Tanoira rightly identifies the most formidable obstacle to saving polo from itself as the polo community’s innate distrust of change. He proposes that the AAP’s Rules of The Game Sub-Committee, comprising a dozen former players, mostly former 10-goalers and victors in the Argentine Open, be empowered to draft changes to the rules.
As a role model, he cites the Rules’ Committee of Rugby Union, the British code of football whose governing body, the International Rugby Board (IRB), representing nearly 100 national rugby associations, grossed $150 million from its last World Rugby Cup in 2003. “The rugby boom worldwide as a spectacle coincided with the work done by this committee,” Tanoira explains. “The European rugby leagues are broadcast live by the most important sports channels, and the IRB and its associations receive enormous amounts of money.

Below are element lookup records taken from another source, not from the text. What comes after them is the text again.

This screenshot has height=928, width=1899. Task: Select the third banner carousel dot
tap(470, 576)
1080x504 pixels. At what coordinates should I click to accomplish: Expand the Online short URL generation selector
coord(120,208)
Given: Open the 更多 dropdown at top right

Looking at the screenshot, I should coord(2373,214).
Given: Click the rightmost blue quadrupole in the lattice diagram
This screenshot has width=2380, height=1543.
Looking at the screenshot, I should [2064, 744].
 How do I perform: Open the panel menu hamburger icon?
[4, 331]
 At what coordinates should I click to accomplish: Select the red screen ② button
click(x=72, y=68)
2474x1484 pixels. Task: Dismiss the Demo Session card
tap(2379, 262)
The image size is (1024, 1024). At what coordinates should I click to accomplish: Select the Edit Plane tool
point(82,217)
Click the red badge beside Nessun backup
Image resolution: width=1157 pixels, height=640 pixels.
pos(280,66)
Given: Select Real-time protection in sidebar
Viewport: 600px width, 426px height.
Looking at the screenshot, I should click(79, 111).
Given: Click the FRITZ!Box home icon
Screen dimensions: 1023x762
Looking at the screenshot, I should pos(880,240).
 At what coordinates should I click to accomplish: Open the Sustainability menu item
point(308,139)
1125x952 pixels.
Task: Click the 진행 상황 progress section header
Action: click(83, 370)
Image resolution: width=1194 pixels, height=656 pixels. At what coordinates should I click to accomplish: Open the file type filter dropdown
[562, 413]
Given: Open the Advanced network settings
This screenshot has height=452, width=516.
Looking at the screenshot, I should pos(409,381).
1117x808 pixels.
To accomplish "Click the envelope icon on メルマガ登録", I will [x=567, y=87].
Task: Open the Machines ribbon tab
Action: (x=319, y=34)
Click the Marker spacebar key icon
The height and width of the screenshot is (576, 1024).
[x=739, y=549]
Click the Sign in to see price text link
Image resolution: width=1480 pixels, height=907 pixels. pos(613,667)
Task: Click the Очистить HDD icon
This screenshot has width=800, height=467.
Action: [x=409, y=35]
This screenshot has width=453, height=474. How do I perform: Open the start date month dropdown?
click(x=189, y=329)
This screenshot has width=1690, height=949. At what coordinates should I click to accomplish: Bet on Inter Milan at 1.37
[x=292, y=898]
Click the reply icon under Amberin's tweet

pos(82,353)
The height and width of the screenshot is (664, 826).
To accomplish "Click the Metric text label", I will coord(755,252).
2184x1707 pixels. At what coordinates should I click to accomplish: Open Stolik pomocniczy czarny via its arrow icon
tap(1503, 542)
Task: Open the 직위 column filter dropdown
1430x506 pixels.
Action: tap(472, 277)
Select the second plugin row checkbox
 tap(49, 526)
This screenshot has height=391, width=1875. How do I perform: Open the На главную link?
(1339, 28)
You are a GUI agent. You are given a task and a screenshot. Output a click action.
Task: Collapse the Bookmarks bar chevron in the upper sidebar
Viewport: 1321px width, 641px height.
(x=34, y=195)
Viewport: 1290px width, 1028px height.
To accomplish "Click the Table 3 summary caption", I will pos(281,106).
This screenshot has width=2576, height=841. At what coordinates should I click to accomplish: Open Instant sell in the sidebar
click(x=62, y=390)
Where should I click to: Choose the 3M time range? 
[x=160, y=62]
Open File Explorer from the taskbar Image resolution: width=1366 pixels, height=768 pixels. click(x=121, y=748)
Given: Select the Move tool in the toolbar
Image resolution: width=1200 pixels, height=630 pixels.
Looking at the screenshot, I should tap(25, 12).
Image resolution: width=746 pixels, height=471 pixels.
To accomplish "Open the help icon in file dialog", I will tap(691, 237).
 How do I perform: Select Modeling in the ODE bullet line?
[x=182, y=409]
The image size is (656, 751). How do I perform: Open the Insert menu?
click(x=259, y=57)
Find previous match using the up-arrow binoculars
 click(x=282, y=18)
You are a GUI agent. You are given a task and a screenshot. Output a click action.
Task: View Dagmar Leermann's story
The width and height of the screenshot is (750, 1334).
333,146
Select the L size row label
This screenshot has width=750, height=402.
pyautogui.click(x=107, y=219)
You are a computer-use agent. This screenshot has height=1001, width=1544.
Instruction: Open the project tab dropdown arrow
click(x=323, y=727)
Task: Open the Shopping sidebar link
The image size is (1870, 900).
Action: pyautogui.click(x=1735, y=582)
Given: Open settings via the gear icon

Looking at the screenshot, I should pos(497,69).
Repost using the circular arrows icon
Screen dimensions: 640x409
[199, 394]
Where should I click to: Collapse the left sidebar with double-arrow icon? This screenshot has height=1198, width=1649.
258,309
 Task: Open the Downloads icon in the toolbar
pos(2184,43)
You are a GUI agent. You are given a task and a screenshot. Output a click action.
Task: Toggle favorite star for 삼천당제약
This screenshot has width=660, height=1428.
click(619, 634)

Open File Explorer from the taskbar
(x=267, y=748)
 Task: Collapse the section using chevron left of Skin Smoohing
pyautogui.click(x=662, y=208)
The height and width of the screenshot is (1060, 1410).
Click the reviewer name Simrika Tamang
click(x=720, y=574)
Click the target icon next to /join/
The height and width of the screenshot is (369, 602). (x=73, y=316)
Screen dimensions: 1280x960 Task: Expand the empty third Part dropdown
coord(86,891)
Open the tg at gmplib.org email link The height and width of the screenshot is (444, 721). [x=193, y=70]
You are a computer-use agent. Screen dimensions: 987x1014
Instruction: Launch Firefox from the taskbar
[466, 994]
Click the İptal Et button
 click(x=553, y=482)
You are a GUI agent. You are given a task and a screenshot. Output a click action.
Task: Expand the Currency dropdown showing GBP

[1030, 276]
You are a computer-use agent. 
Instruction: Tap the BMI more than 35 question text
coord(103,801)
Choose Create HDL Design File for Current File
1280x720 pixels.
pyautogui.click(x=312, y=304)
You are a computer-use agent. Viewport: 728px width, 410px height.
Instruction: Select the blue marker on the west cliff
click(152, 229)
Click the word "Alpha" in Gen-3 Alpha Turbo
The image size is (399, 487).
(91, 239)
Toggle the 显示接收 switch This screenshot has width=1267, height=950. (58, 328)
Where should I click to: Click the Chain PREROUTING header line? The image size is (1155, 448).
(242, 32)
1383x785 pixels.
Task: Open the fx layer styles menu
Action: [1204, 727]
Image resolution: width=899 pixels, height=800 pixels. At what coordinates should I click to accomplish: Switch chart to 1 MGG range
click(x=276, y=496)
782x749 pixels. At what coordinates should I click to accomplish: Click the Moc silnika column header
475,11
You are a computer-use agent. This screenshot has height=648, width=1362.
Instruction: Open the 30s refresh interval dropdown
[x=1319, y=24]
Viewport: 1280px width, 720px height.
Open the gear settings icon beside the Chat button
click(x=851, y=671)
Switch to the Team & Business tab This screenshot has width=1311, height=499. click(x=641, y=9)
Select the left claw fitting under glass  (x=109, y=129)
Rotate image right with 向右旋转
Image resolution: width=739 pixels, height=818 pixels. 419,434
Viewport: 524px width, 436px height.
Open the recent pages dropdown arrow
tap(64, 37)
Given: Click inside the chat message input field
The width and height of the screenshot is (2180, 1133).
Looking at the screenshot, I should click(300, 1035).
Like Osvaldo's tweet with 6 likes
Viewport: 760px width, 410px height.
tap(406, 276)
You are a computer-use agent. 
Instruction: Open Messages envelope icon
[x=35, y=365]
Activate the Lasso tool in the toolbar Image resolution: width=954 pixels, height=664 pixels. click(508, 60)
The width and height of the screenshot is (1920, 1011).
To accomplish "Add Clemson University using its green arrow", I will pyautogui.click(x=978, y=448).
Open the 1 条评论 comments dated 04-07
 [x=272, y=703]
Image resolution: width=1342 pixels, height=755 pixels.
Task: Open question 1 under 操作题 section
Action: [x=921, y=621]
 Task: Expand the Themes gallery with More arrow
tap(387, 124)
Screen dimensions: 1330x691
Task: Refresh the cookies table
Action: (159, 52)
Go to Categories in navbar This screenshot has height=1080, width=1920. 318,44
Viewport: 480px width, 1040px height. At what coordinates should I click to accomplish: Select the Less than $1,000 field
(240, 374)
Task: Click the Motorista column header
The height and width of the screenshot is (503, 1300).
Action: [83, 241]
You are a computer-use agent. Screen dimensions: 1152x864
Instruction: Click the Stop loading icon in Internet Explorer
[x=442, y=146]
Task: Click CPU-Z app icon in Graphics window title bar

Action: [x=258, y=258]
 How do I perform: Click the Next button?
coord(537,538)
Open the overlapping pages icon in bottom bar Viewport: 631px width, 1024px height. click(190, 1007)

“But the television channels put pressure on them at the same time: they want a good show, and everyone in the rugby world understands that quite clearly. It is as a result of this that the rules’ committee is dynamic, because as soon as they impose a rule, the players find a way to get around it. Or to put it differently, they try to squeeze the maximum efficiency possible from it, which is very often detrimental to the quality of the game.
“But this exercise of continual change–which in rugby is not only considered a good thing but occurs naturally as well–in polo would appear to be somewhat traumatic, perhaps fostered by this conservative stigma prevalent in the polo environment. I insist: there are times when one must change to preserve, and I think this is one of them.”